*YOUR INSTRUCTIONS*
Retype exactly the lines of the listing below from the one with "Viewport: 225px width, 190px" through the last, both included, and leave every picture out.
--
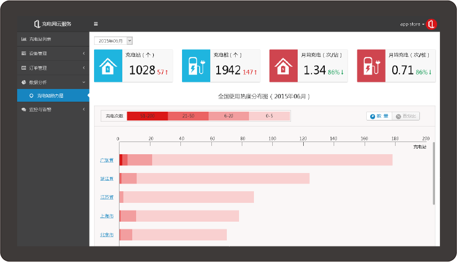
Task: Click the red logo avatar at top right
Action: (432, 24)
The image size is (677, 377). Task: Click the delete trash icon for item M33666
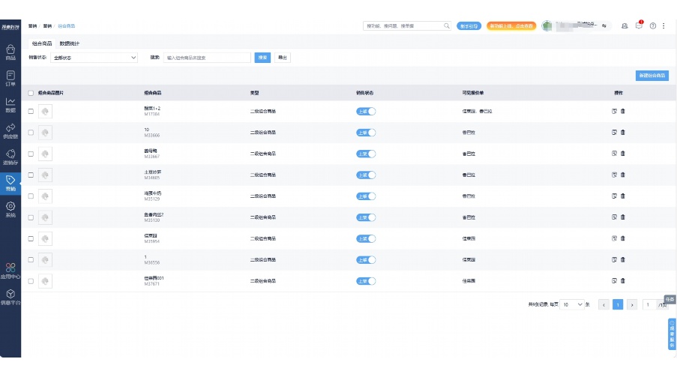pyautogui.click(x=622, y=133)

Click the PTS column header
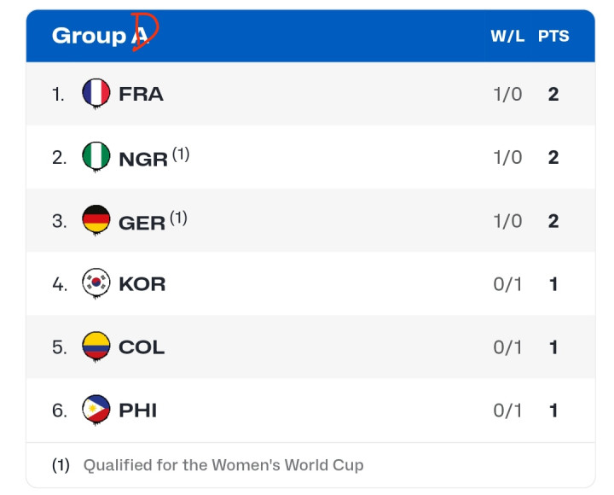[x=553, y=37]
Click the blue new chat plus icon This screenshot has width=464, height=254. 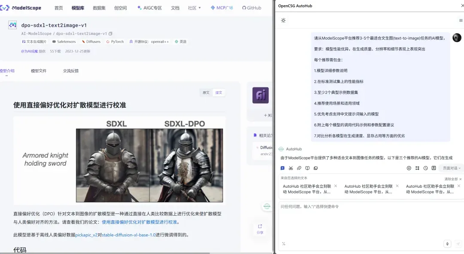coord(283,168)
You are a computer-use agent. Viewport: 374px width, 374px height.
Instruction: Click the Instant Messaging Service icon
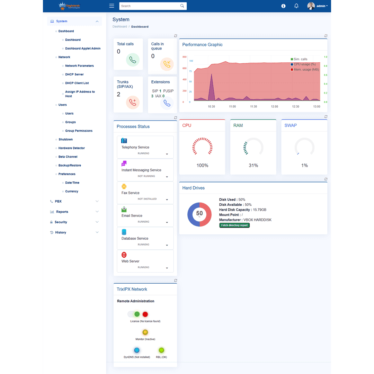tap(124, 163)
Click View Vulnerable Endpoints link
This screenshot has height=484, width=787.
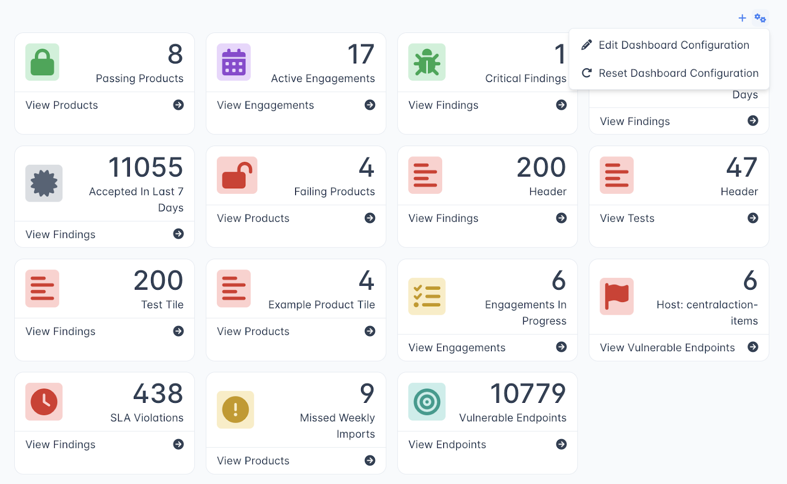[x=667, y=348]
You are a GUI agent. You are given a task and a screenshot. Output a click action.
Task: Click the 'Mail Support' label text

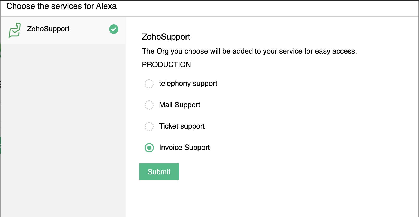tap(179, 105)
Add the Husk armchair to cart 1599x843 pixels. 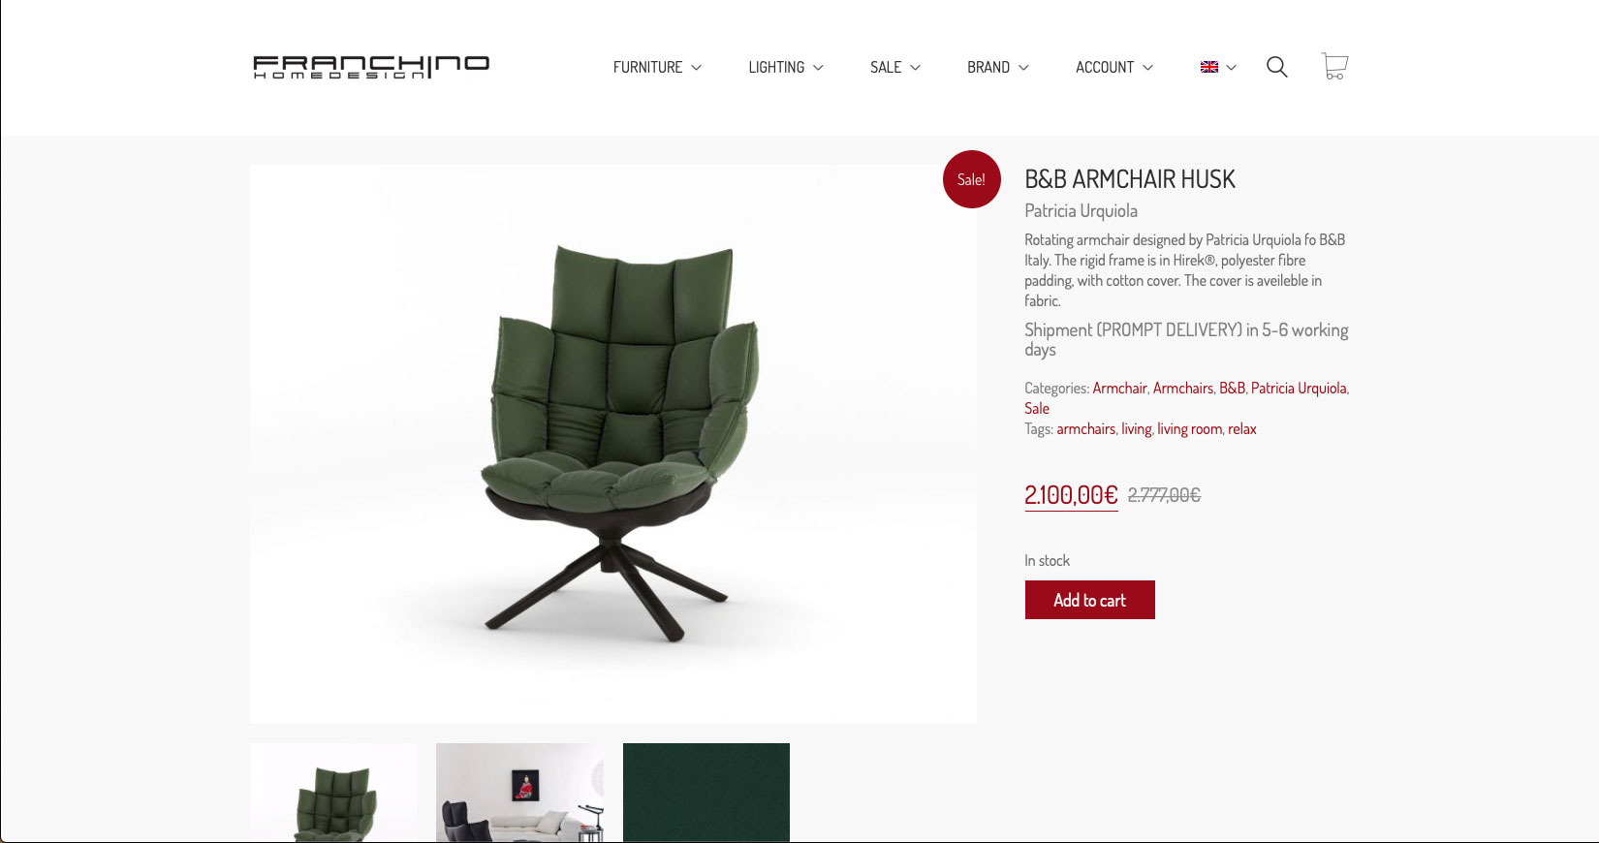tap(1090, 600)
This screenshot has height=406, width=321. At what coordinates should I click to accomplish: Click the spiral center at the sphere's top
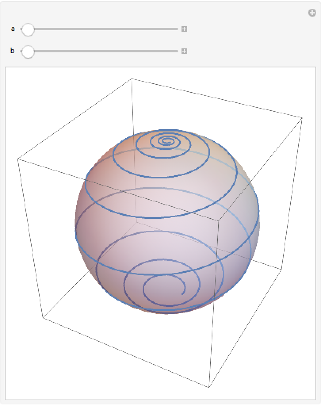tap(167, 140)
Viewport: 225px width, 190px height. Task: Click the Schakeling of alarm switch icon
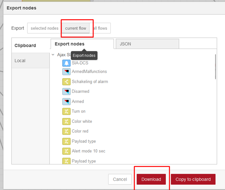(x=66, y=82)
--
*TASK RESULT*
Viewport: 225px width, 190px height. Task: Click the Schakeling of alarm switch icon
(x=66, y=82)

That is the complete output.